Joe searched about the hut, found a rusty tin kettle at last and went out into the spinning snow. Vane felt a chill, whether physical or spiritual he did not know, the moment the warped door closed between them. He got to his feet, moved unsteadily and painfully to the door and pulled it open. He saw her through the veils of the snow descending the cleared slope before the hut and watched the slender figure until it melted into a dark screen of alders. His legs and arms ached; his ribs and head were sore; and his throat ached and his lips were parched; but his heart was elated.

She returned with the kettle full of chips of ice which she had hacked from the surface of the brook with her knife. She melted this at the fire and cooled it in the heap of snow under the break in the roof. They drank it together, turn and turn about. Vane felt much better for it.

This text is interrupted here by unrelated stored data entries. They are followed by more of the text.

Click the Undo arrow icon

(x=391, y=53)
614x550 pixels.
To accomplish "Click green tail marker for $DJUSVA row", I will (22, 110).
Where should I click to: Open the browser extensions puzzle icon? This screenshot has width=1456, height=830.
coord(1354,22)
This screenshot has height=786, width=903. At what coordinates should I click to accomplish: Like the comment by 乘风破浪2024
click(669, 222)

“It’s queer to think that you wasted all that game with your ankle,” he said. “All that effort to make me promise to run away—all that successful effort—thrown away!”

“And worse than thrown away,” she answered. “If I hadn’t done that perhaps you would not have been ambushed.”

“I am glad you tricked me into carrying you on my back,” he returned gravely. “I don’t regret the ambush, the bump on the head, the thumps and kicks—anything. The fact is——”

“I wonder if you promised a horse to that young lady?” she interrupted.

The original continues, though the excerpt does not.